Benefits to Bank Shareholders
First to the bank shareholders, because any move should make sure the shareholders can see their return increased. Big banks like any big company will come against the law of large numbers and have their growth stall once they become huge, since as they grow larger, the amount of revenue growth they need in order to increase their returns grows along with their new revenue levels. Small banks don't face this limitation. Therefore, the children of the best run big banks will be able to grow faster than their parent by acquiring, absorbing, and instituting their best practices into other banks. Giving shareholders a stake in each will allow the shareholders to see their returns potentially increase at a much faster clip, while at the same time spreading their risk. For example, JP Morgan and Wells Fargo shareholders could see huge gains in shareholder value by having this system adopted, because both banks are incredibly well-run. (Full disclosure, I've had family members work at Wells Fargo and I own stock in it through a family, stock partnership. Also I have a good friend at JP Morgan. :)

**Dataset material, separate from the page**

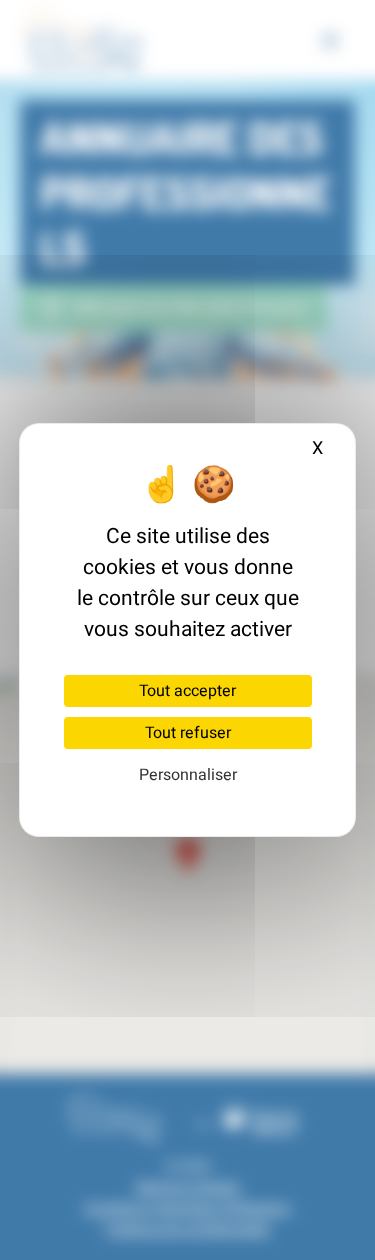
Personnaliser (188, 775)
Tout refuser (188, 733)
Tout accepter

Benefits to the Financial System
Second to the financial system, because we don't want the system to come crashing down around us. The big banks that are not run well, when broken into smaller pieces, will have their bad pieces go under, because the smaller, bad banks won't be able to spread their risk over a larger bank and hide their troubles. This will provide more room for the well-run banks to grow. What then happens is the bad practices are destroyed faster and the good practices are able to grow faster, which leads to greater productivity growth and a more stable system overall, especially since the bad banks are reduced to banks that won't damage the overall system after they eventually fail.
Benefits to Taxpayers
Finally to the taxpayers, since the banks that are too big to fail will be broken-up, there will no longer be a need for bailouts, ever, which will save us hundreds of billions if not trillions of dollars in the future. No more Citi's, Bank of America's, and AIG's will be sinkholes for our money.
Turning-up the dial on creative destruction can be a great thing.